**THE RECORDS**:
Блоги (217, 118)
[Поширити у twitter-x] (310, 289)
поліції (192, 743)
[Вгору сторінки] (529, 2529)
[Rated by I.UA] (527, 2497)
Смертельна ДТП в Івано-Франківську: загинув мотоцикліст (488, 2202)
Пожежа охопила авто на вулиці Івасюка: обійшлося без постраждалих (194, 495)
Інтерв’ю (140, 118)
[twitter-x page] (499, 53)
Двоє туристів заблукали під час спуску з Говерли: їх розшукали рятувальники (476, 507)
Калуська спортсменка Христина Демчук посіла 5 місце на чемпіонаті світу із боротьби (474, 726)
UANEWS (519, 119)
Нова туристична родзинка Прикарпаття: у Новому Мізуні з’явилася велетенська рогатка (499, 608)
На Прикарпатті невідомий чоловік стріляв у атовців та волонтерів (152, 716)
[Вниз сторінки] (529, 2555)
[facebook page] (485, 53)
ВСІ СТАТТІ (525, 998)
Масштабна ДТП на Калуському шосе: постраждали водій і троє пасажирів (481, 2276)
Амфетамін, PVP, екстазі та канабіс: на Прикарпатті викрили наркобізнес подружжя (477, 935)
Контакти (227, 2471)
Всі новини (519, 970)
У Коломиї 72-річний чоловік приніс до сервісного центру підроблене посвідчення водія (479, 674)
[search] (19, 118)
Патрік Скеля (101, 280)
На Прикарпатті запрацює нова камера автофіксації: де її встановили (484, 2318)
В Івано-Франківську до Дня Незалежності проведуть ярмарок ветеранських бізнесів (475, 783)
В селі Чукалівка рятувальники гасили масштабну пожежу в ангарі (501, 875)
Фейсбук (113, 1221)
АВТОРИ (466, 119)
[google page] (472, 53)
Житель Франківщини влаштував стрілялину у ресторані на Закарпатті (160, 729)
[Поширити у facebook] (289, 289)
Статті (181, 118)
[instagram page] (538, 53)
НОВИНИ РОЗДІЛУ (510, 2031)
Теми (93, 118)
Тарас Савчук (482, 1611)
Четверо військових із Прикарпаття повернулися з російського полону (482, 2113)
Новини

**WORK ORDER**:
Restate word for word each line of the data from the one with "В Івано-Франківську до" to the last, keeping both ends.

**ANSWER TO THE EXERCISE**:
В Івано-Франківську до Дня Незалежності проведуть ярмарок ветеранських бізнесів (475, 783)
В селі Чукалівка рятувальники гасили масштабну пожежу в ангарі (501, 875)
Фейсбук (113, 1221)
АВТОРИ (466, 119)
[google page] (472, 53)
Житель Франківщини влаштував стрілялину у ресторані на Закарпатті (160, 729)
[Поширити у facebook] (289, 289)
Статті (181, 118)
[instagram page] (538, 53)
НОВИНИ РОЗДІЛУ (510, 2031)
Теми (93, 118)
Тарас Савчук (482, 1611)
Четверо військових із Прикарпаття повернулися з російського полону (482, 2113)
Новини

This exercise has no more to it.